Potential for environmental impact due to acid gas leakage from wellbores at EOR injection sites near Zama Lake, Alberta by D.M. LeNeveu, LeNeveu Simulations Inc., Manitoba, Canada in Greenhouse Gases: Science and Technology Volume 2, Issue 2, Article first published online: March 1, 2012, onlinelibrary.wilely
Abstract: The potential for environmental impact from future leakage of toxic hydrogen sulﬁ de (H2S) at an enhanced oil recovery (EOR) and acid gas sequestration site near Zama Lake, Alberta, is examined. Over 800 pinnacle reefs are potentially suitable for EOR by injection of acid gas. Leakage rate as a function of time through a reference wellbore is determined for various scenarios including leakage through the annulus of the wellbore and leakage through the central plug seal of the wellbore with an intact and failed wellbore casing. Potential plumes of H2S in the air and in shallow aquifers emanating from a single reference wellbore and from 350 wellbores are modeled.
Leakage rates from the 350 wellbores are calculated from randomly sampled wellbore seal failure times, reservoir permeability, and initial amounts of acid gas, and from reference values of other reservoir parameters. Results indicate that for hundreds of years after injection, the entire Zama Lake area of 12 000 km2 could have lethal concentrations of H2S over each of the leaking wellbores. The shallow aquifers over the entire Zama area and over 30 kilometres in the direction of aquifer ﬂow could be undesirably tainted with dissolved H2S. The entire Zama Lake area and hundreds of kilometres beyond could become uninhabitable for more than 1000 years after injection due to toxic plumes of H2S in the air and in shallow aquifers. This analysis has implications for the potential use of acid gas for EOR and for subsurface sequestration in general in areas with large numbers of abandoned wells.

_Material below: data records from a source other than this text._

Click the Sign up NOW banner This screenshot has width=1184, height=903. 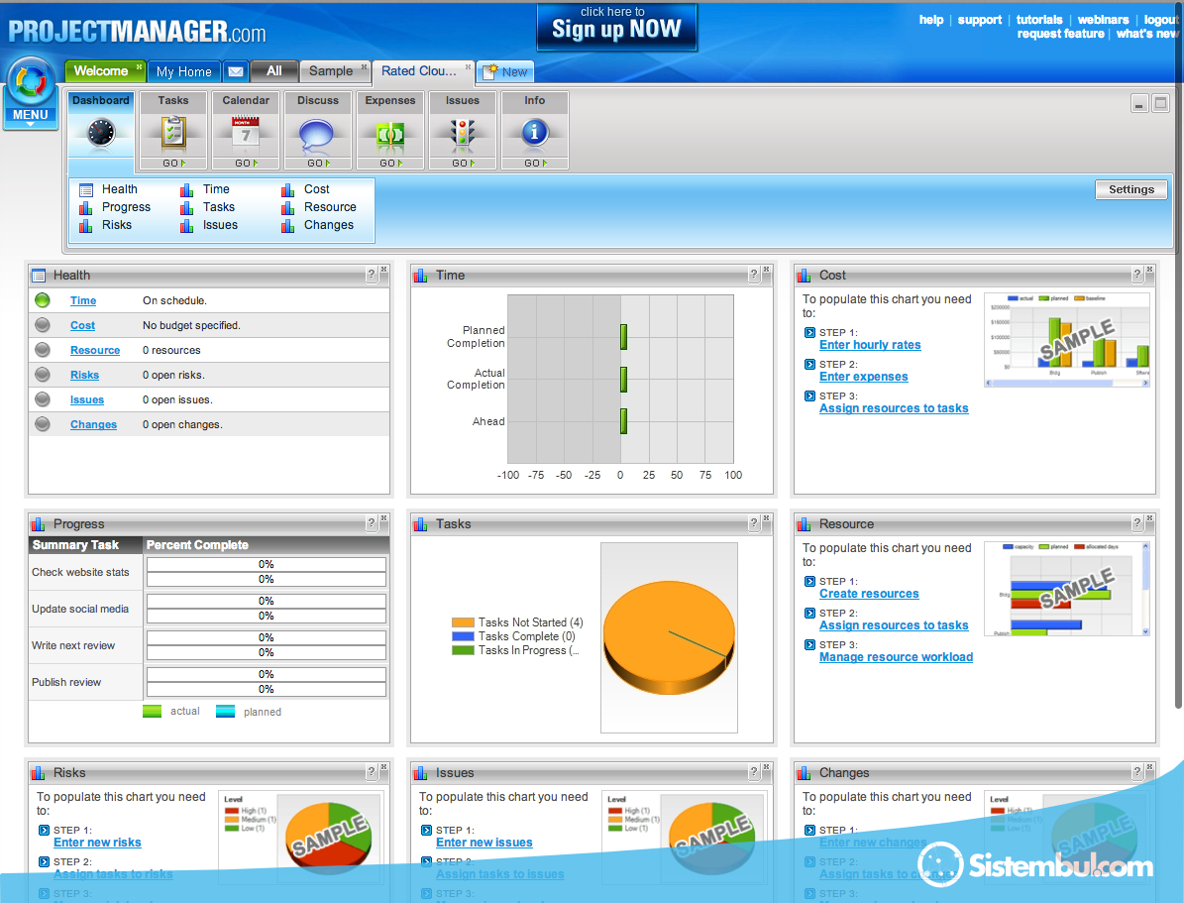[x=616, y=27]
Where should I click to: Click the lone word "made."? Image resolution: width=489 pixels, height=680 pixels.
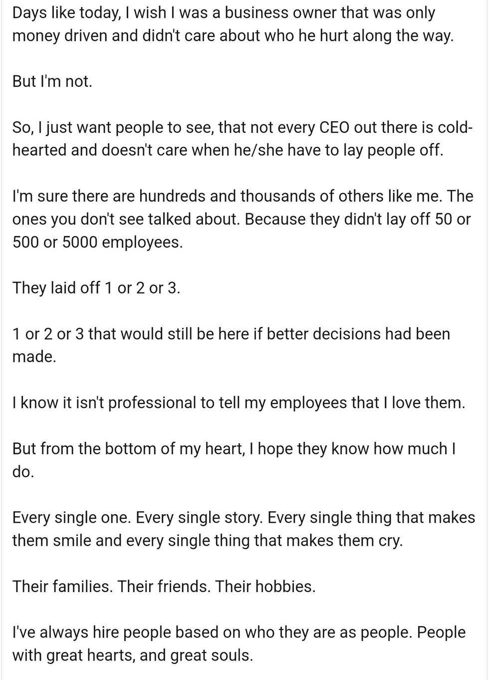pos(34,356)
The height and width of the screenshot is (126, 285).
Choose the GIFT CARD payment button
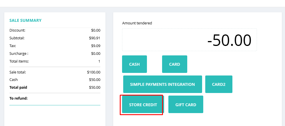[x=186, y=104]
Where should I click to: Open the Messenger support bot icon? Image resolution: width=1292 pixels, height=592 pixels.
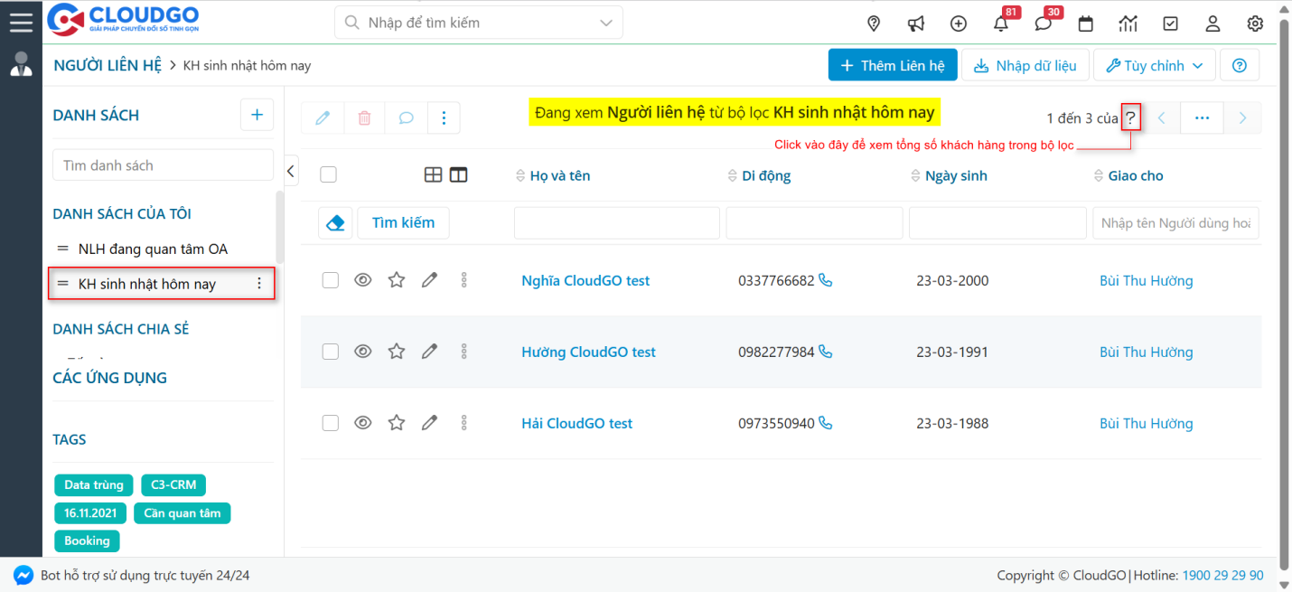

The structural shape of the pinnacle reefs at Zama Lake confines the acid gas to relatively large heights of about 120 meters. In the four Alberta acid-gas injection sites and the Weyburn site, the free phase was not structurally confined and was estimated to spread out with the final smaller heights being determined by the capillary pressure with the surrounding brine rather being determined by the structure of the formation. This initial large height of the acid gas at Zama Lake results in a high buoyancy driving force. The higher permeability of the pinnacle reefs results in less resistance to the large buoyancy driving force. These two effects combine to give larger calculated leakage rates for Zama Lake. …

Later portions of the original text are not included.